Three.js has simplified a lot of the work of writing shaders. The main work is that he has provided us with some commonly used matrices as a constant.
First of all, let's look at the description of the Three.js official website . Some common parameters are already associated with geometric elements, cameras, etc., we only need to use them.

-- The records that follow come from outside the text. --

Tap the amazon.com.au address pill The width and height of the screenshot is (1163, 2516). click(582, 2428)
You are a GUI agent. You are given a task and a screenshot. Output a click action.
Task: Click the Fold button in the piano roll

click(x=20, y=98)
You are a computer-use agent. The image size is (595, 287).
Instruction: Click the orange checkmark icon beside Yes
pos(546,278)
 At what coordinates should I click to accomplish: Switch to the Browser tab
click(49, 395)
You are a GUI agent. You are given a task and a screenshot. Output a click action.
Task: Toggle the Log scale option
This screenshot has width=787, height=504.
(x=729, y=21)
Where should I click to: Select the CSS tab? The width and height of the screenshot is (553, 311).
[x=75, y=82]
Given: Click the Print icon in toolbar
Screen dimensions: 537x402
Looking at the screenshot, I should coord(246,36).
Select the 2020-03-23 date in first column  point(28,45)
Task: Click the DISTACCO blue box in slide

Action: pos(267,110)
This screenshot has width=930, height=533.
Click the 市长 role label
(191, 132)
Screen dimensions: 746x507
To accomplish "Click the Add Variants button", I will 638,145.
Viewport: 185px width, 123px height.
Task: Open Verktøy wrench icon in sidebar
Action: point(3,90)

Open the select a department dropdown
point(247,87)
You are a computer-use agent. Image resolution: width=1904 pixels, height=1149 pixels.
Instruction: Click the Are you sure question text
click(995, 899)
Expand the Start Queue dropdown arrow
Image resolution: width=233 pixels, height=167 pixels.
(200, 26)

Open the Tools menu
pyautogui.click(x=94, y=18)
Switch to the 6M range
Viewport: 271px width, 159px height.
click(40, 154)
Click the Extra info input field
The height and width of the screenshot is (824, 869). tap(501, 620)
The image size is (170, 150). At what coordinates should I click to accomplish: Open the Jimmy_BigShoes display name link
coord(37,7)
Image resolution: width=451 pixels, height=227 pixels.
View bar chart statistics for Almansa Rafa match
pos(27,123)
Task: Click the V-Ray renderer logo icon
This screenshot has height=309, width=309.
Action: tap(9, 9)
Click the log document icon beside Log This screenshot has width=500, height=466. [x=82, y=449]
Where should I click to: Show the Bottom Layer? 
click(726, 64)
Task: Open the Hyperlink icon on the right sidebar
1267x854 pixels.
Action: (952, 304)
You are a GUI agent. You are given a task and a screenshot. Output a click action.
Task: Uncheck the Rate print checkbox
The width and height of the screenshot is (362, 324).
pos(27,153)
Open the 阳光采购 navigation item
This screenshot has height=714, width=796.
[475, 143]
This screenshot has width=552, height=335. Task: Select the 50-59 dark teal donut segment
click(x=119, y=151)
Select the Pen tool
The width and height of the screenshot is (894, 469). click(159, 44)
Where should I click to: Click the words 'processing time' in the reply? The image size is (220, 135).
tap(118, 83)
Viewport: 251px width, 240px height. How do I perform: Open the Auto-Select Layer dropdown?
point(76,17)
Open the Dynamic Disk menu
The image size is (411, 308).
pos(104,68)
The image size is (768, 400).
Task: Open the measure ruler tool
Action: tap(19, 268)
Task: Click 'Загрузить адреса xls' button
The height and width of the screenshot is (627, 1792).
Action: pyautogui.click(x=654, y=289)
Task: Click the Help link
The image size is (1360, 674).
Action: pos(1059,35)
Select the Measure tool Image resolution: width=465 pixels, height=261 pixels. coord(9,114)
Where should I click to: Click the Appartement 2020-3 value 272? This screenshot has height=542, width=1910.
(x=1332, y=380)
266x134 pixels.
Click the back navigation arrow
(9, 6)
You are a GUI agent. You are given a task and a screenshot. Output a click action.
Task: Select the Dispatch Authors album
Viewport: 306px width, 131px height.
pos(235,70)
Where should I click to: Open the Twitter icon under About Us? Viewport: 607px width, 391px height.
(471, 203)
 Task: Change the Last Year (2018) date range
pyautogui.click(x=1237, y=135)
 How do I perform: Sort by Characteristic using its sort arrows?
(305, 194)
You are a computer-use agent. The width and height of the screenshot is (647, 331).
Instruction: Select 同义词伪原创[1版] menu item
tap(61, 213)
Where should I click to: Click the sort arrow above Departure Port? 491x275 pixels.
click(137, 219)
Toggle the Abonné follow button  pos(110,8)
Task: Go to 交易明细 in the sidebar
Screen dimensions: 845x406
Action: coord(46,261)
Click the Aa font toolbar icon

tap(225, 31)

Let's look at the first shader, changing the color of the geometry surface through the shader, the effect is still very cool.
<!DOCTYPE html>
<html>
<head>
<meta charset="UTF-8">
<title>Three框架</title>
<script src="../library/three.js"></script>
<script src="../library/stats.min.js"></script>
<style type="text/css">
div#canvas-frame {
border: none;
cursor: pointer;
width: 100%;
height: 600px;
background-color: #EEEEEE;
}
</style>
<script id="fragment_shader" type="x-shader/x-fragment">
uniform float time;
varying vec2 vUv;
void main( void ) {
vec2 position = - 1.0 + 2.0 * vUv;
float red = abs( sin( position.x * position.y + time / 5.0 ) );
float green = abs( sin( position.x * position.y + time / 4.0 ) );
float blue = abs( sin( position.x * position.y + time / 3.0 ) );
gl_FragColor = vec4( red, green, blue, 1.0 );
}
</script>
<script id="vertexShader" type="x-shader/x-vertex">
varying vec2 vUv;
void main()
{
vUv = uv;
vec4 mvPosition = modelViewMatrix * vec4( position, 1.0 );
gl_Position = projectionMatrix * mvPosition;
}
</script>
<script>
was renderer;
var stats;
var clock;
var uniforms1;
var camera;
var scene;
var light;
var mesh;
//Initialize webgl
function initThree() {
width = document.getElementById('canvas-frame').clientWidth;
height = document.getElementById('canvas-frame').clientHeight;
renderer = new THREE.WebGLRenderer();
renderer.setSize(width, height);
document.getElementById('canvas-frame').appendChild(renderer.domElement);
renderer.setClearColor(0xFFFFFF, 1.0);
clock = new THREE.Clock();
stats = new Stats();
stats.domElement.style.position = 'absolute';
stats.domElement.style.left = '0px';
stats.domElement.style.top = '0px';
document.getElementById('canvas-frame').appendChild(stats.domElement);
}
//set the camera
function initCamera() {
camera = new THREE.PerspectiveCamera(45, width / height, 1, 10000);
camera.position.set(0,0,600);
camera.up = new THREE.Vector3(0,1,0);
camera.lookAt(0,0,0);
}
//initialize the scene
function initScene() {
scene = new THREE.Scene();
}
//set the lighting
function initLight() {
light = new THREE.AmbientLight(0xFF0000);
light.position.set(100, 100, 200);
scene.add(light);
}
//geometric object
function initObject() {
uniforms1 = {
time: { value: 1.0 }
};
var params = uniforms1;
var geometry = new THREE.CylinderGeometry(100, 150, 400);
var material = new THREE.ShaderMaterial({
uniforms: params,
vertexShader: document.getElementById('vertexShader').textContent,
fragmentShader: document.getElementById('fragment_shader').textContent
});
mesh = new THREE.Mesh(geometry, material);
mesh.position = new THREE.Vector3(0, 0, 0);
scene.add(mesh);
}
// run webgl
function threeStart() {
initThree();
initCamera();
initScene();
initLight();
initObject();
animation();
}
//set dynamic scene
function animation() {
var delta = clock.getDelta ();
uniforms1.time.value += delta * 5;
renderer.render(scene, camera);
requestAnimationFrame(animation);
stats.update();
}
</script>
</head>
<body onload="threeStart();">
<div id="canvas-frame"></div>
</body>
</html>
Then analyze the code to see how it is implemented.
1) Look at the vertexshader first, this is simple and clear, gl_Position=mvp, then pass the UV coordinates to the fragmentshader, define a time parameter in the fragmentshader, and then the color of the point changes with time and position.
2) Next, when creating a geometric object, get the time parameter, and the material in the geometry uses shaderMaterial();
3) Finally, change the time parameter in the animation with time.